A deed by the devisees named in a will that has been proved and allowed in a Vermont probate court, whether in warranty or quitclaim form, shall be effective to pass title to real estate where the same has been of record for a period of at least fifteen years.
Comment 1. 14 V.S.A. §101 provides that a will shall not pass title to real estate unless the will is proved and allowed in a Vermont probate court. See also 14 V.S.A. §113 et seq. However, there is no additional requirement of a decree of distribution or administrator’s deed. Title to real estate of a testate passes immediately to the testate’s devisee’s upon death, subject to the lien of the administrator for the payment of debts, expenses of administration, and other expenses legally chargeable against the estate. In Re Margaret E. Callahan’s Estate, 115 Vt. 128, 134 (1947). This is consistent with the rule as to heirs’ deeds in Standard 13.1, with the additional requirement of probate and allowance of the will necessary to define the class of heirs.

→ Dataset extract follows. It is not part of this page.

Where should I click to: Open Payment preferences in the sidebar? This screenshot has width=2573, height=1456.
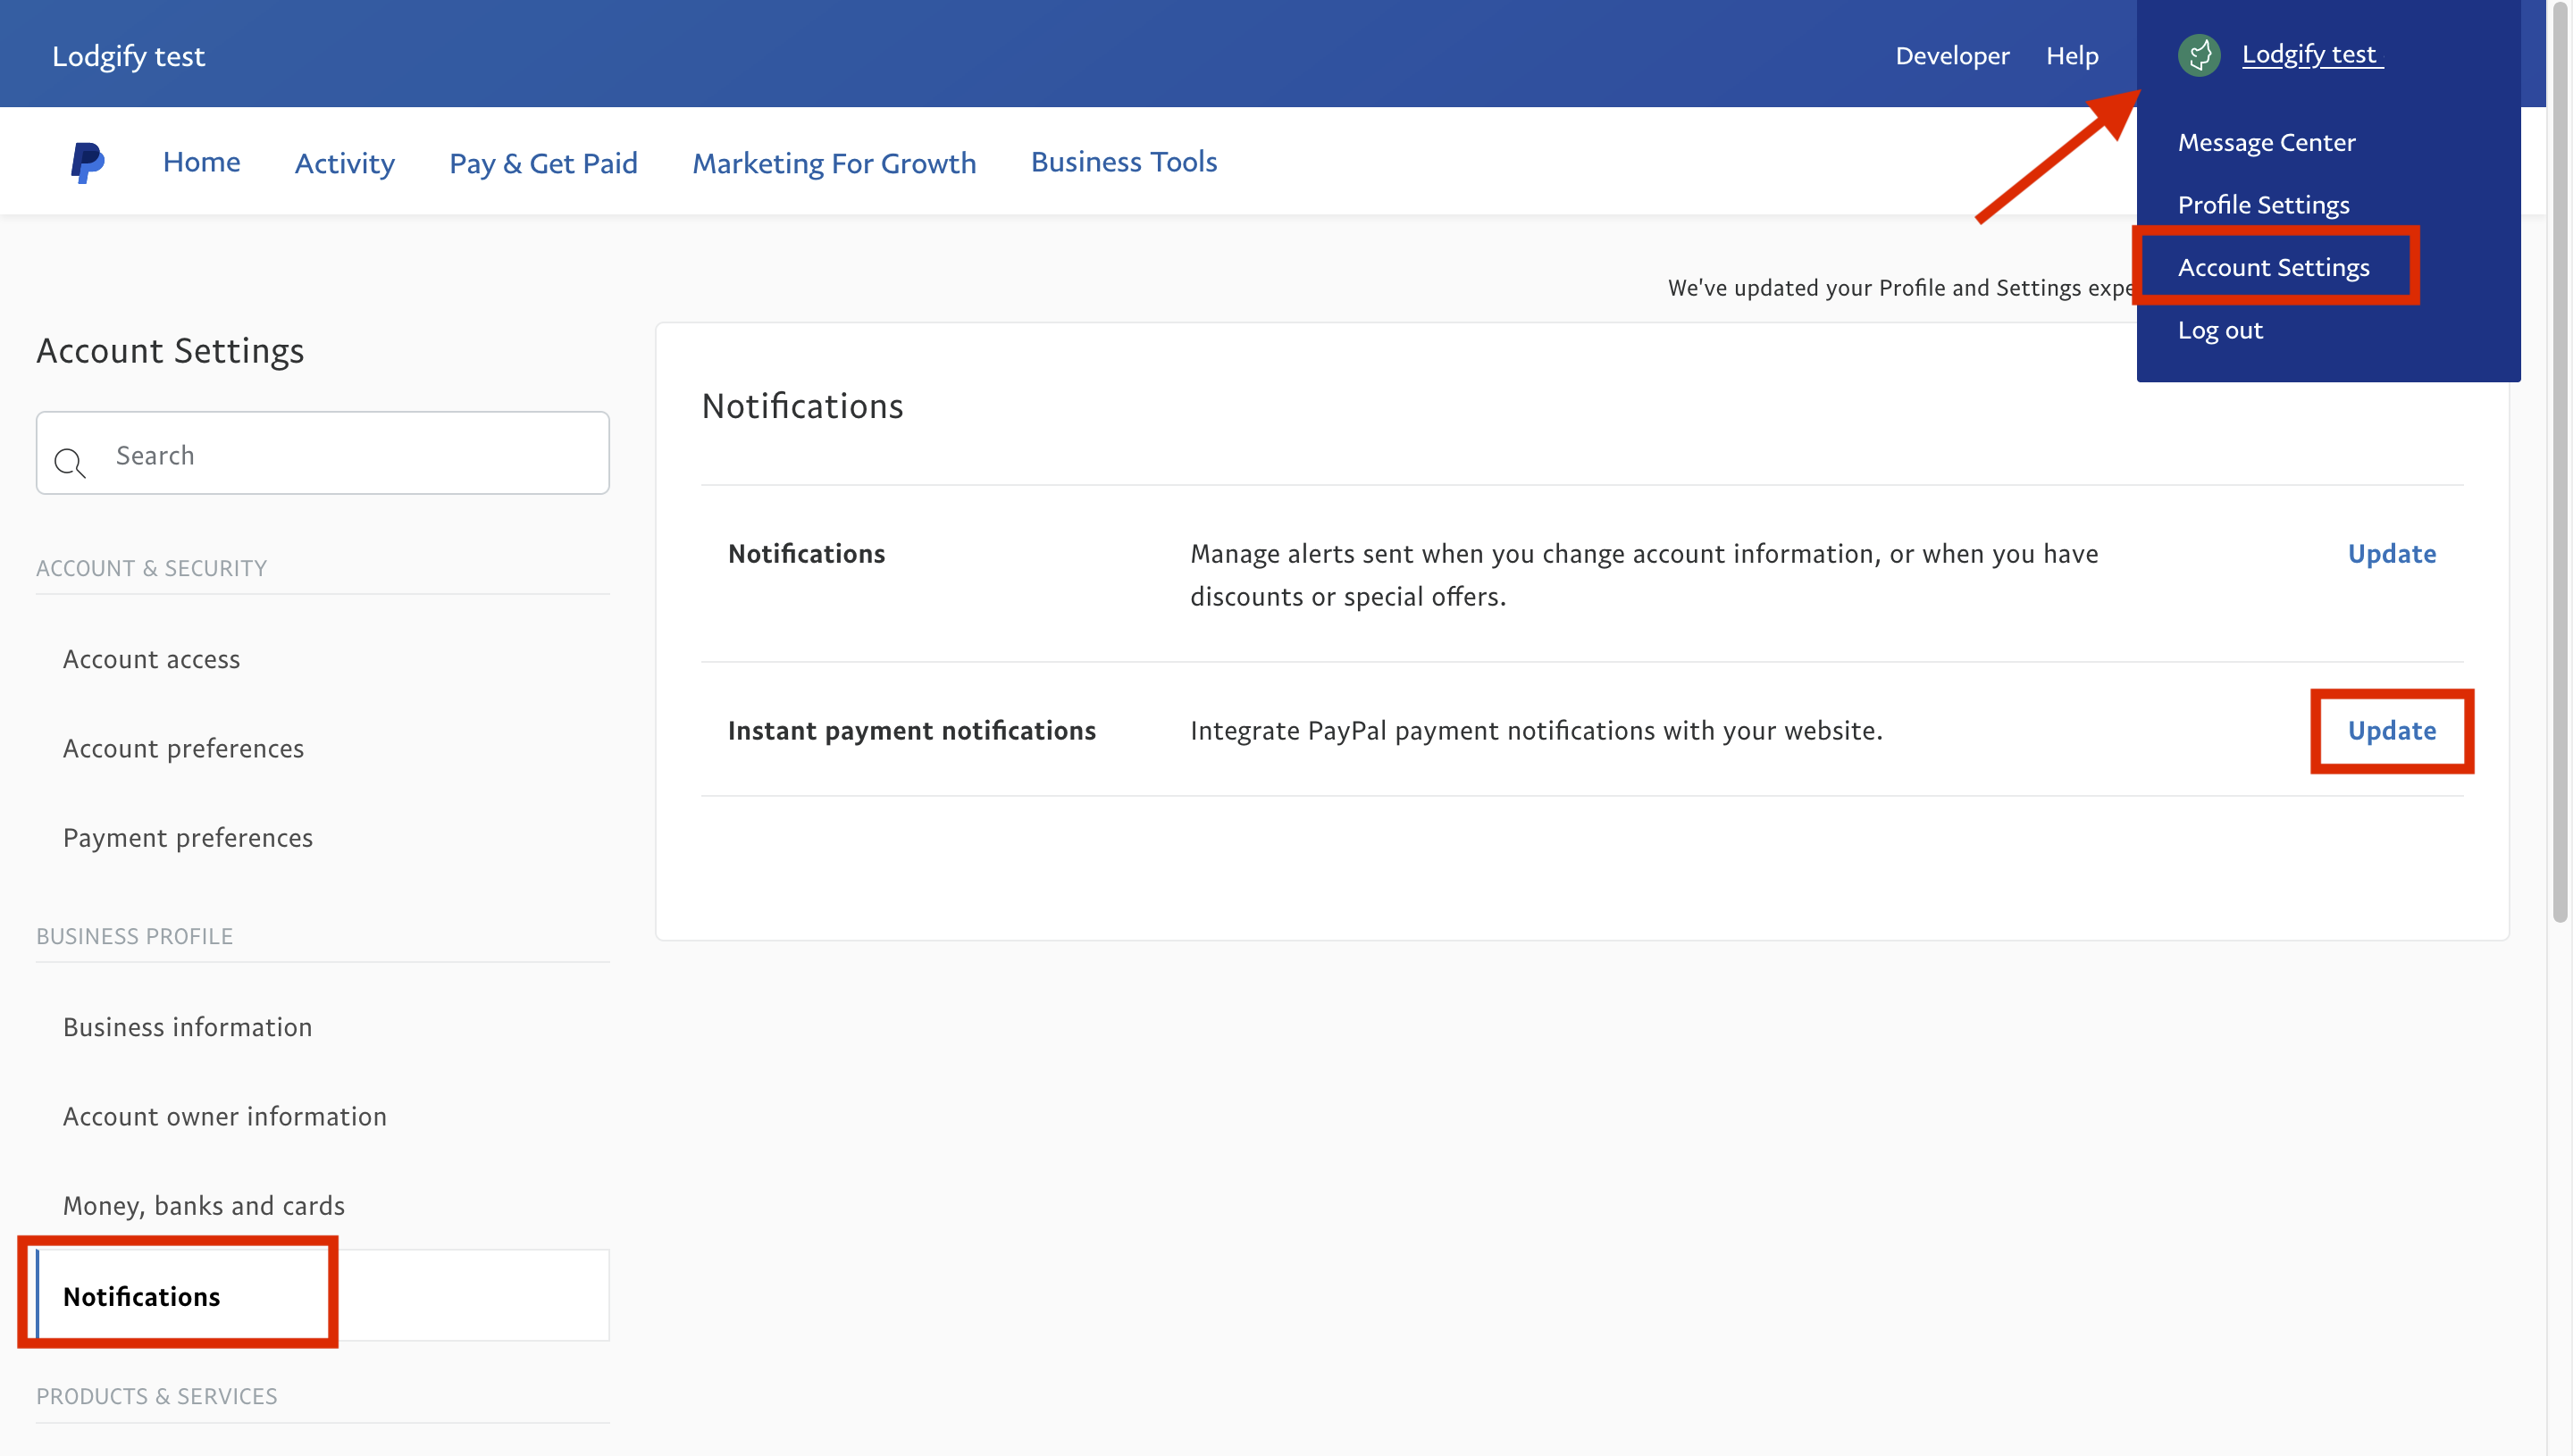pos(188,837)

Comment 2. Recording of the will and the probate and allowance thereof in the land records is recommended for convenience, but not a requirement of law or of this Standard.

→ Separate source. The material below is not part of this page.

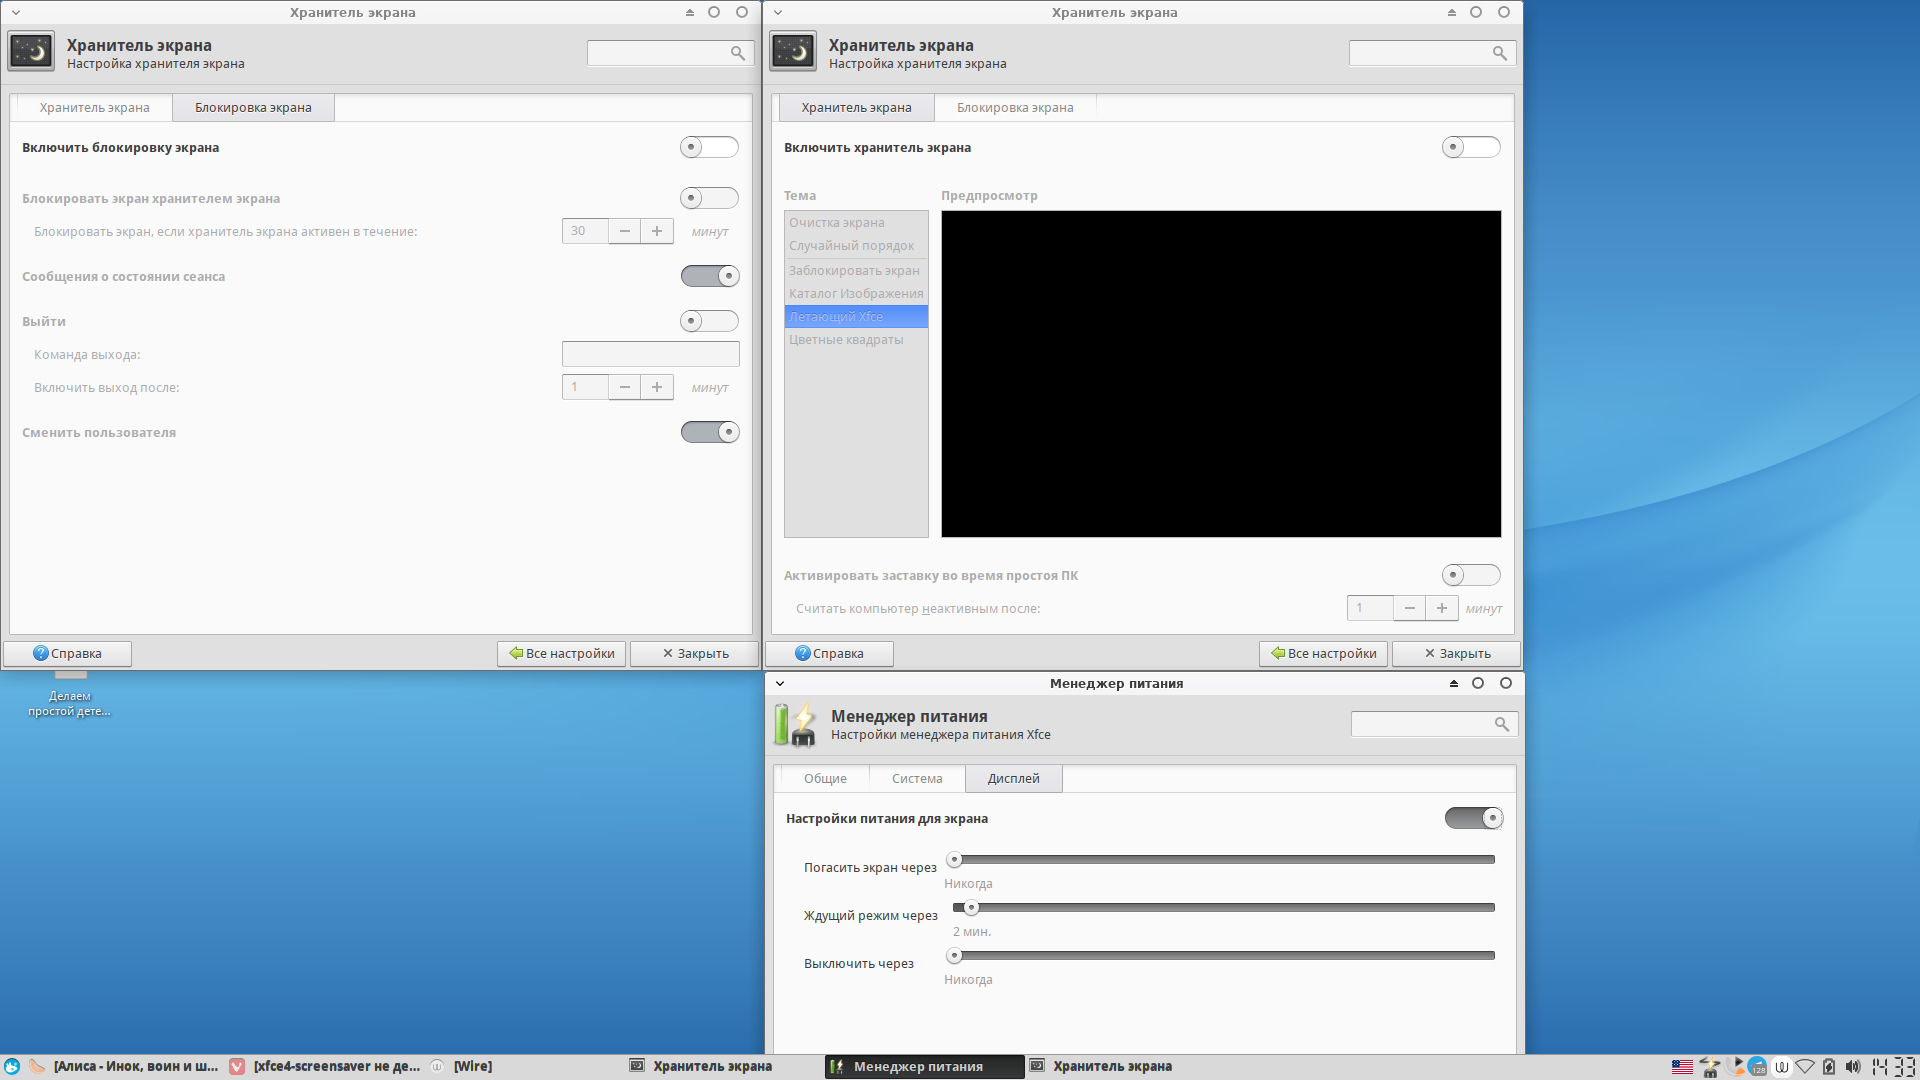Click the battery status tray icon
Viewport: 1920px width, 1080px height.
point(1828,1067)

Comment 3. The fifteen year time period for this Standard has no specific Vermont statutory basis, but is adopted because: (a) it extends beyond any applicable statute of limitations for defeasance by the administrator’s or any tax lien, and (b) the likelihood of a successful adverse claim to title arising-after fifteen years is remote, reduced inter alia by the number of instances in which the record owner also takes possession establishing an additional independent claim to title by long user. Any conveyance of less than fifteen years duration of record should be confirmed by confirmatory, nunc pro tunc, or ordinary decree of distribution.
March 29, 2000:
- Inserted “a Vermont” before probate court in the body of the standard and in Comment 1. Added the citation to 14 V.S.A. §113 et seq.